John R. -- really just me and my preferences -- far easier to turn one knob than it is to count clicks on two stepped attenuators, and two linear pots always ends up with me going back and forth to the listening chair typically several times before I get it right, then when the mix strays to one side I feel as if I should get up and tweak it -- none of these is really conducive to deep listening IMO. I'd much rather set it and forget it.

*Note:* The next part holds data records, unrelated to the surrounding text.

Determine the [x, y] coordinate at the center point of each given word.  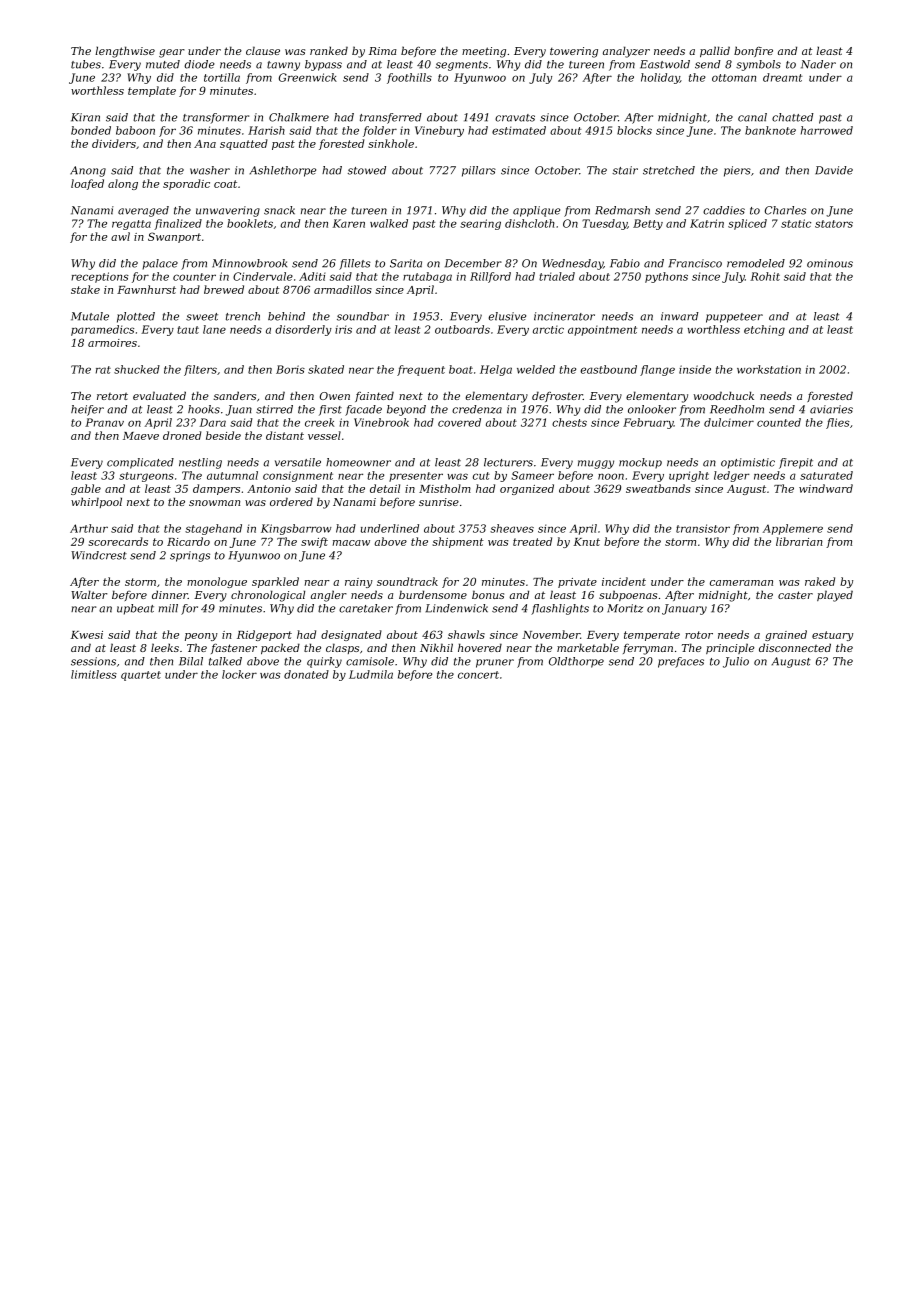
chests [569, 422]
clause [263, 50]
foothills [409, 78]
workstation [769, 369]
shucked [137, 369]
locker [239, 674]
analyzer [626, 52]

Yes, the resistor, and even the solder play a significant role in the sonics. I've not tried all the ones out there certainly, and as well none of the real boutique ones in a stepped attenuaator, but inddividually the vishay rn-55 is a good all-around metal film resistor, the CMF-55 a step up, and then the Texas components (nude vishay's) but you can also use the super expensive tantalums, nudes, and others in more critical places -- such as shunt and padding resistors in the foreplay and probably take the whole thing up a notch. Night and day difference? Doubt it, but noticeable for sure and worth it is strictly up to the individual. My main complaint with the smd resistors is that typically the resistive element is nichrome and I just don't think nickel or chromium sounds very good in an electrical circuit.
Dan, great -- perhaps PJ will tell us more when he gets back.
John, I'll have to look again, but I recall the tubecad attenuator being a bit too large for the BH chassis, and at least for me with my new rack, widening the BH chassis is not an option. But yes, that's the idea that got me thinking about a similar approach for the FP III.
-- Jim
Jim Rebman -- recovering audiophile
Equitech balanced power; uRendu, USB processor -> Musette DAC -> 5670 tube buffer -> Finale Audio F138 FFX -> Cain and Cain Abbys near-field).